I looked at the caller id and was both surprised and thrilled to see the name of an old friend I had gone to church and Bible studies with years ago. Ann and I had never been best friends, or even close friends, but I always admired her humor, her insightful answers, compassionate responses, and authenticity. I felt I had a kindred spirit in Ann but we were at different phases in life and outside of church we rarely connected. It seemed odd that now that I was living thousands of miles away she would call. Maybe that’s why she called. The distance made it feel safer.

The conversation began with the normal niceties, “How are you? How is your family?” But her voice was measured, hesitant, quivering. I knew she wasn’t calling for a friendly chat.

Then there was silence, a deep breath, and courage mustered, “Can I share something with you?”

“Of course!” I spoke as reassuringly as possible.

She paused again as though standing on the edge of a cliff, hesitant to take the plunge, “There’s something I’ve struggled with for years and Hebrews 10:26 says, ‘if we deliberately go on sinning after we have received the knowledge of the truth, no further sacrifice for sins remains.’ What do you make of this?”
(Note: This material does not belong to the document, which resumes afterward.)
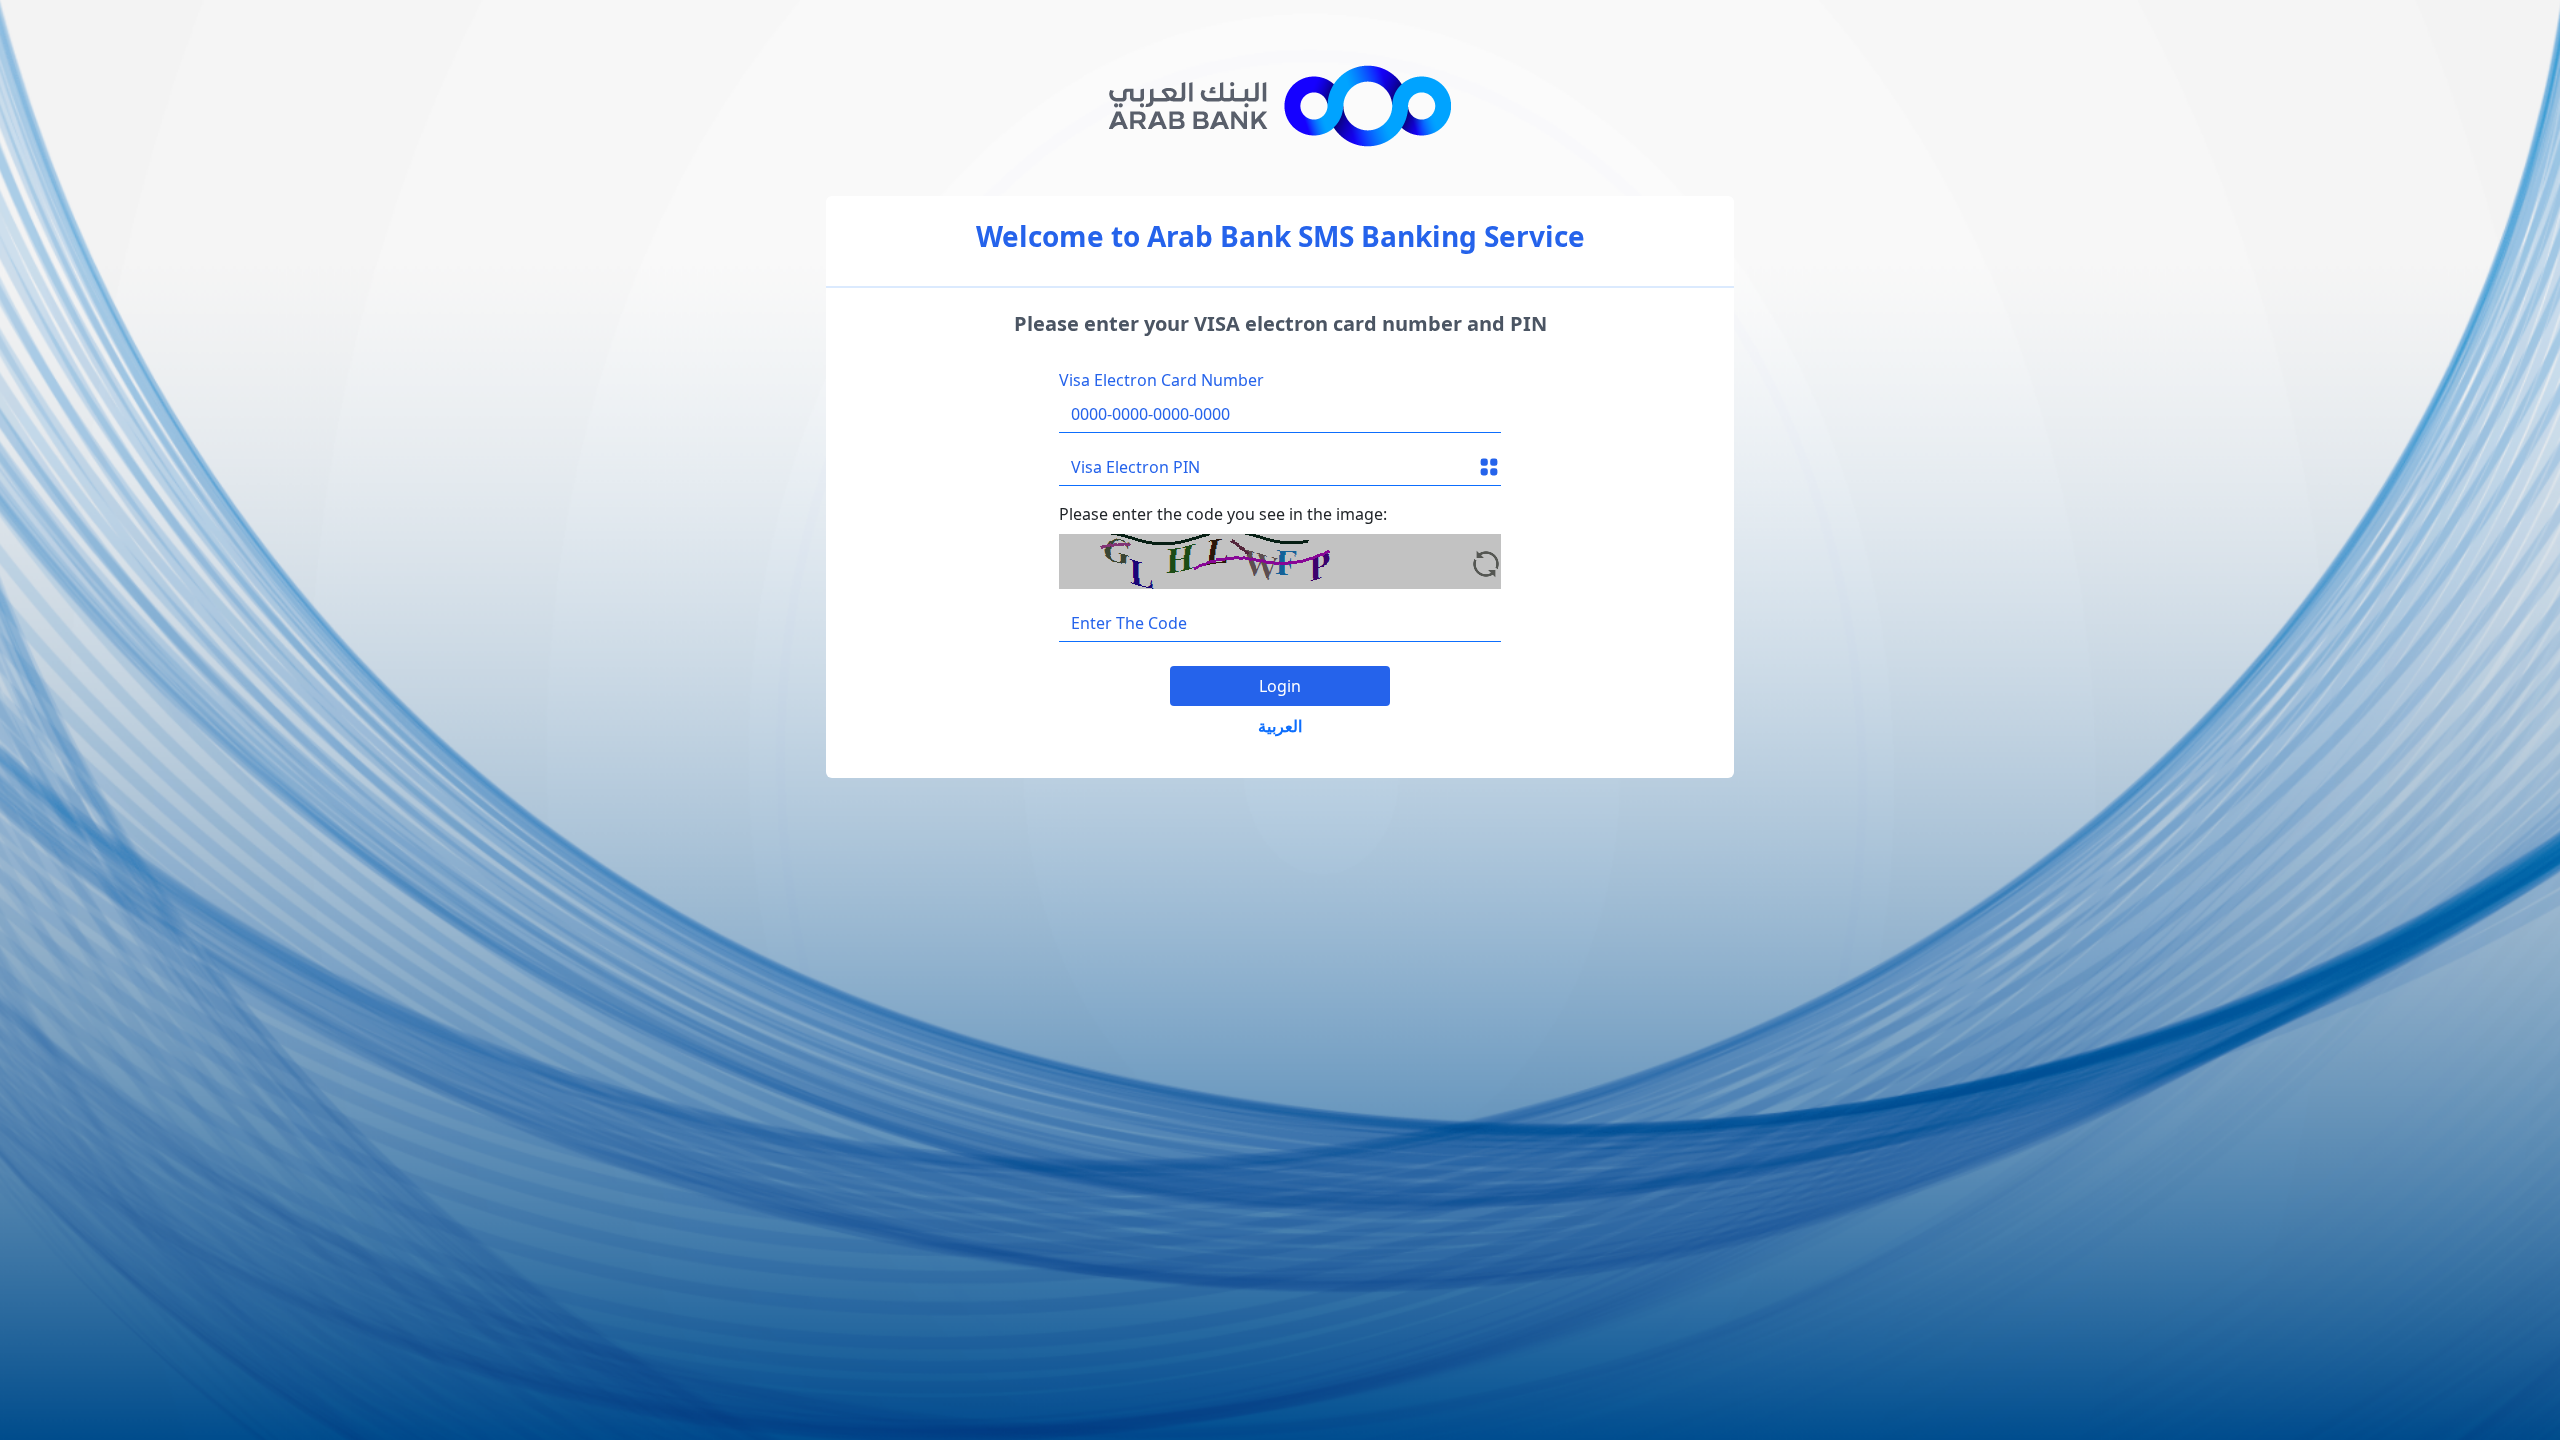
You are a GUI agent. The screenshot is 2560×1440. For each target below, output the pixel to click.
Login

You may be awaiting my brilliant response but I didn’t have one. I listened, I attempted to reassure, letting her know I had questions too and she wasn’t alone. She never called again. Maybe the confession was just too embarrassing. Maybe my response too lame.

There have been several biblical texts that have troubled me too and this was one of them.

Here is what I have learned since that call years ago– Context is king! If I read something and feel the weight of condemnation, guilt, or fear then here is what I do:

  1. Stop and pray.
  2. Look at the historical context and who the audience was.
  3. Use Biblehub.com to look the original meaning in Hebrew or Greek.
  4. Glean insight from trusted Bible teachers.

Pastor Paul White explains Hebrews 10:26 saying, “It doesn’t say there is no more forgiveness for sin but there is no sacrifice left for sin. Jewish believers no longer needed to sacrifice animals because Jesus’ blood was enough!”

What was the “deliberate sin” referred to? In the context of Hebrews 10 verse 29 it appears to be the rejection of God’s grace. The ongoing sin was not something they were doing but something they were rejecting- the work of Jesus.

When viewed through the proper lenses, troubling texts can become trusted truth.

My dear friend, you have not rejected God’s grace but only recognized how desperately you need it. I John 3:20 says, “If our hearts condemn us, God is greater than our hearts, and He knows all things.”He knows you love Him. He knows your struggle. He has not and will never forsake you. You are His and He is yours. There is nothing that can separate you from His love.

Like you, I don’t understand why there are some sins that seem impossible to conquer but I do know that I have seen in you the glory of the King. I have seen your heart of compassion. I have seen your kindness toward others and lack of judgment and maybe without this struggle none of these would have been.